* Yen falls after BOJ increases asset purchase
* Dollar/yen may rise further may struggle around 80 yen
* Greater risk appetite helps euro
By Jessica Mortimer
LONDON, Sept 19 (Reuters) - The yen fell to one-month low against the dollar on Wednesday after the Bank of Japan eased monetary policy more than expected, but with other central banks also easing, its losses may be limited.
This encouraged investors to take on more risk which helped the euro edge higher against the dollar.
The dollar jumped to 79.23 yen, its highest since Aug. 22, after the BOJ’s decision. This took it well above a low of 77.13 reached last week.
The BOJ increased asset purchases by 10 trillion yen. This followed aggressive monetary easing by the U.S. Federal Reserve and a European Central Bank plan to buy bonds of indebted states.

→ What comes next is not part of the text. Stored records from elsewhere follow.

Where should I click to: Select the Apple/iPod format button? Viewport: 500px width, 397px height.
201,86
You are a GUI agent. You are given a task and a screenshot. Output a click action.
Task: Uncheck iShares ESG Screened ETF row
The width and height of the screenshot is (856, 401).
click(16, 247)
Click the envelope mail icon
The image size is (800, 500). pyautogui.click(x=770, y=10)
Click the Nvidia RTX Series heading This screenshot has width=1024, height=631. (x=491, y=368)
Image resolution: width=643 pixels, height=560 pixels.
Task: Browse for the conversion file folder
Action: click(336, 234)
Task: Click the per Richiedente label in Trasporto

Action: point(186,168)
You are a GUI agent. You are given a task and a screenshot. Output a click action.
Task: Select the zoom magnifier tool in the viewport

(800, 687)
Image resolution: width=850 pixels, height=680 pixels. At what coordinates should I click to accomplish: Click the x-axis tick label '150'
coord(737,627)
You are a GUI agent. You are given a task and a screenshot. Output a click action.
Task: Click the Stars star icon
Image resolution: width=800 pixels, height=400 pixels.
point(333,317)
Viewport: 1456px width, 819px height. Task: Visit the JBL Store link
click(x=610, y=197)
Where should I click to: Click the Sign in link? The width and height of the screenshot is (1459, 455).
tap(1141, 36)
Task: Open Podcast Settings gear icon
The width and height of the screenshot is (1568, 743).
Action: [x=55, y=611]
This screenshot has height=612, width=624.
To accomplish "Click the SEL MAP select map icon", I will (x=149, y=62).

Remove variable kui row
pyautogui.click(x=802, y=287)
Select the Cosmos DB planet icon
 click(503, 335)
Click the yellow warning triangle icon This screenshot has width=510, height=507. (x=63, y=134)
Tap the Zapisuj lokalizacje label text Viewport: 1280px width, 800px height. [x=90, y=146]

But analysts said the yen’s falls could be limited given the Fed easing has put the dollar under broad selling pressure while global economic worries may temper risk appetite.
The euro traded around a cent below Monday’s four-month high as analysts said its sharp rise following the action by the ECB and Fed may have been overdone.
“The effect on the yen was negative, as you’d expect as 10 trillion was more than the market was looking for. The real test for dollar/yen is whether the current move can carry it above 80 yen,” said Niels Christensen, currency strategist at Nordea in Copenhagen.
“I think it will run out of steam as you need very good numbers out of the U.S. and risk appetite to maintain pressure on the yen.”
BOJ Governor Masaaki Shirakawa said after the decision that Japan’s economic recovery may be delayed by six months due to a prolonged slowdown in global growth.
The dollar could extend gains if it breaks above its 200-day moving average at 79.32 yen, though it could face resistance at the August high of 79.66 and the psychological 80 yen level.
A repeat of the yen’s sharp fall in February-March, when the dollar hit 84.187 yen in the wake of surprise easing by the BOJ, is seen unlikely as both the ECB and the Fed are viewed as having eased more aggressively.
“The ECB has an unlimited bond buying programme while the Fed has an open-ended easing scheme so the market will soon ask whether the BOJ’s easing would be more effective than the others, or less,” said Daisuke Uno, chief strategist at Sumitomo Mitsui Banking Corp in Tokyo.
The euro was up 0.2 percent at $1.3072 but stayed below Monday’s high of $1.31729, its strongest since early May.
Given that the euro had rallied some 9 percent since late July, traders said the pullback reflected some mild profit-taking as markets waited to see whether Spain would apply for aid and trigger the ECB’s bond-buying programme.
While many market players expect Spain to eventually ask for bailout, some say investors’ patience could be tested as Madrid is likely to resist tough conditions which some northern euro zone countries would want imposed in return for any aid.
Spain’s deputy prime minister, Soraya Saenz de Santamaria, said on Tuesday the government was still considering the terms of a bailout.
The euro was expected to remain broadly in favour, however, as the ECB’s plans to tackle the euro zone debt crisis have encouraged investors to pare back aggressive short positions.
The single currency was up 0.5 percent at 103.34 yen , near Monday’s four-month high of 103.858 yen. The British pound hit a four-month high of 128.81 yen.
Westpac analysts advised buying the high-yielding Australian dollar against the yen after the BOJ decision, with a target of 84 yen that could extend to 84.70/80 yen, compared with the current 82.67 yen.
“The Bank of Japan has lent fresh support to otherwise range-bound AUD/JPY ... A broadly positive global risk environment should underpin the pair overall,” they said in a note to clients.